Our results showed that dysregulated low level of MAGI3 was correlated with recurrence and poor prognosis of CRC. MAGI3 was identified as a novel substrate-binding subunit of SKP1-Cullin E3 ligase to recognize c-Myc, and process c-Myc ubiquitination and degradation. Expression of MAGI3 in CRC cells inhibited cell growth, promoted apoptosis and chemosensitivity to fluoropyrimidine-based chemotherapy by suppressing activation of c-Myc in vitro and in vivo. In clinic, the stage II/III CRC patients with MAGI3-high had a significantly good recurrence-free survival (~ 80%, 5-year), and were not necessary for further adjuvant chemotherapy. The patients with MAGI3-medium had a robustly good response rate or recurrence-free survival with fluoropyrimidine-based chemotherapy, and were recommended to undergo fluoropyrimidine-based adjuvant chemotherapy.
MAGI3 is a novel E3 ubiquitin ligase by degradation of c-Myc to regulate CRC development and may act as a potential predictor of adjuvant chemotherapy for CRC patients.
复发和化疗耐药是结直肠癌(CRC)患者死亡的主要原因。因此,阐明潜在的机制并确定预测因素以调整辅助化疗以改善 CRC 患者的预后具有重要意义。

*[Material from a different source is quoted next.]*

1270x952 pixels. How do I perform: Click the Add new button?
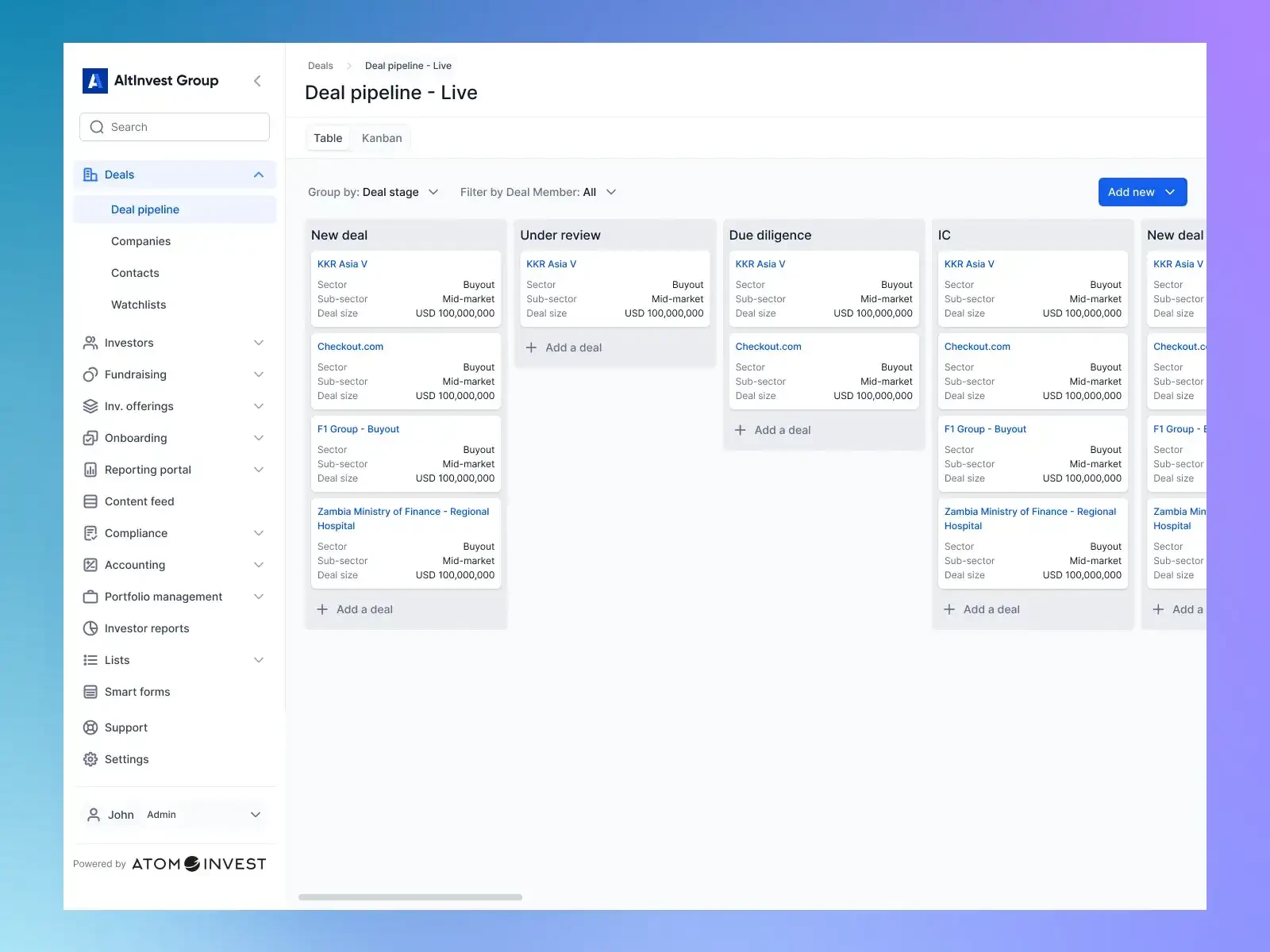coord(1141,191)

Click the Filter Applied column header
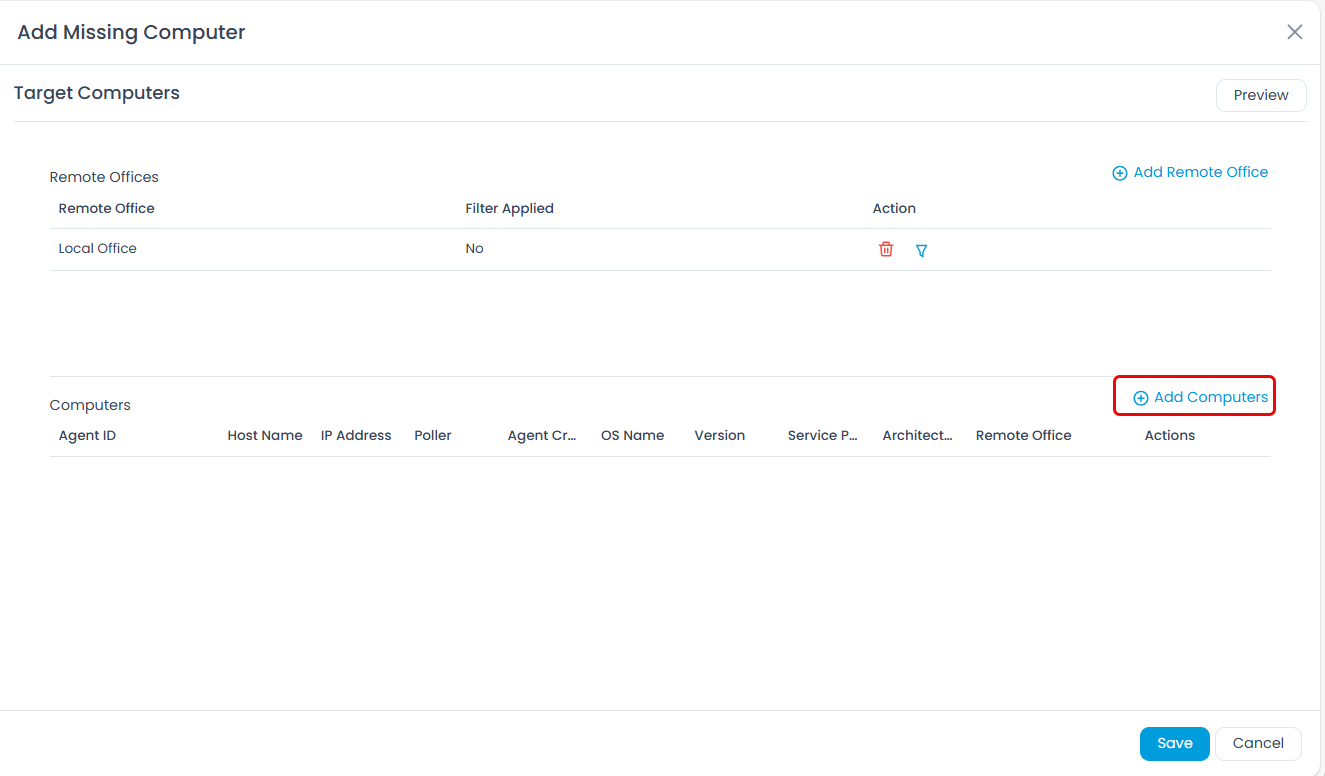[509, 208]
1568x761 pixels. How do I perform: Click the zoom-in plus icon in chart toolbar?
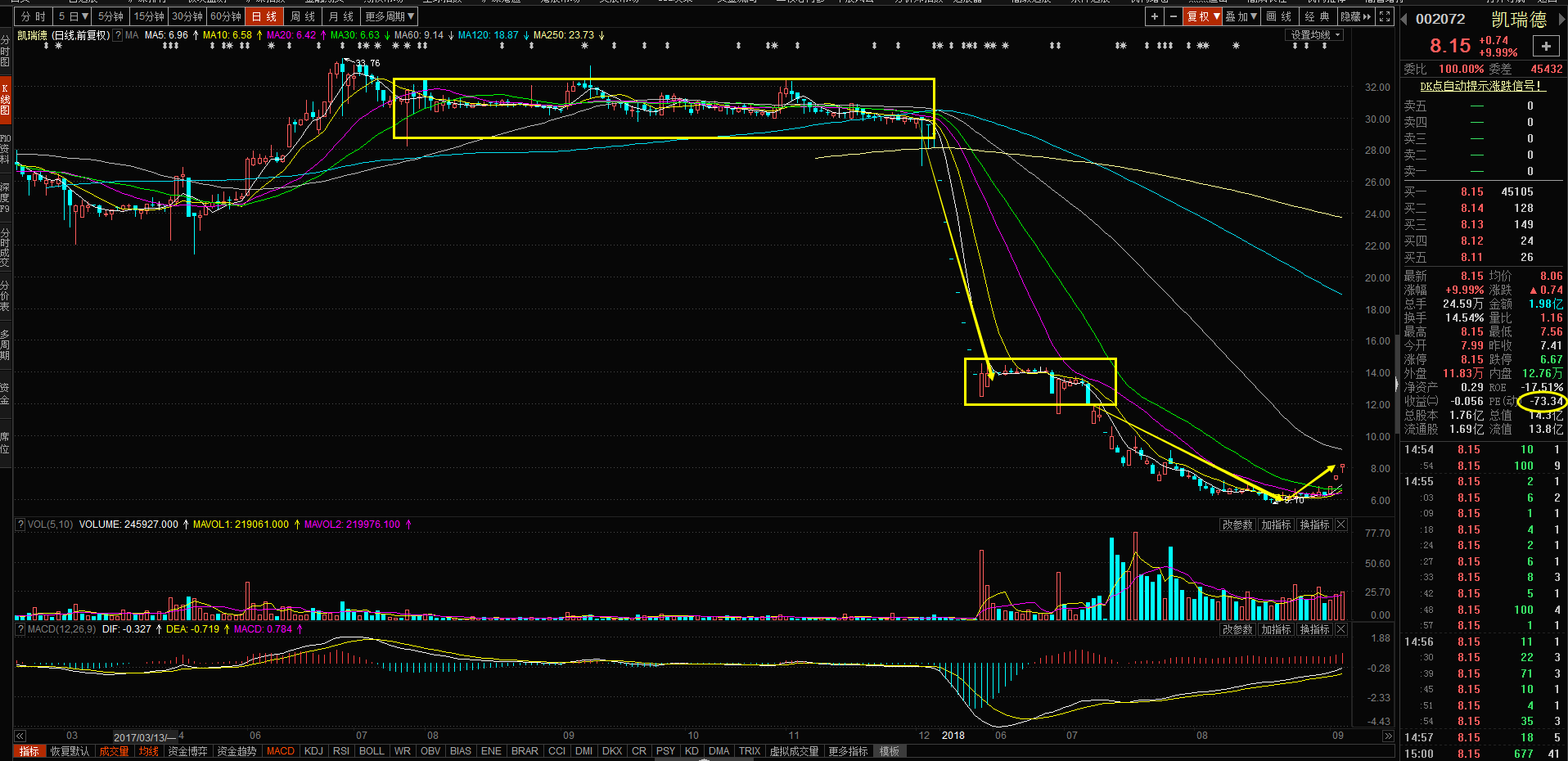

通过筛选差异表达基因(DEGs),构建随机森林分类并对 DEGs 的重要性进行排序,我们确定膜相关鸟苷酸激酶,WW 和 PDZ 结构域包含 3(MAGI3)为 CRC 复发的重要基因。免疫组织化学和 Western blot 检测用于进一步检测 CRC 组织和细胞系中 MAGI3 的表达。细胞计数试剂盒-8、平板集落形成、流式细胞术、皮下注射和氧化偶氮甲烷加葡聚糖硫酸钠诱导的小鼠 CRC 测定用于研究 MAGI3 对 CRC 增殖、生长、细胞周期、凋亡、异种移植形成和化疗耐药的影响。通过基因集富集分析、定量实时 PCR、Western blot、共免疫沉淀、泛素化、GST 融合蛋白下拉和免疫组织化学染色测定进一步研究了潜在的分子机制。
我们的结果表明,MAGI3 的失调低水平与 CRC 的复发和不良预后相关。MAGI3 被鉴定为 SKP1-Cullin E3 连接酶的新型底物结合亚基,以识别 c-Myc,并对其进行泛素化和降解。MAGI3 在 CRC 细胞中的表达通过体外和体内抑制 c-Myc 的激活,抑制细胞生长,促进凋亡并提高对氟嘧啶类化疗的敏感性。在临床上,MAGI3 高表达的 II/III 期 CRC 患者无复发生存率(~80%,5 年)显著良好,无需进一步辅助化疗。MAGI3 中表达的患者对氟嘧啶类化疗有较强的反应率或无复发生存率,建议接受氟嘧啶类辅助化疗。
MAGI3 是一种新型的 E3 泛素连接酶,通过降解 c-Myc 调节 CRC 的发生,可能是 CRC 患者辅助化疗的潜在预测因子。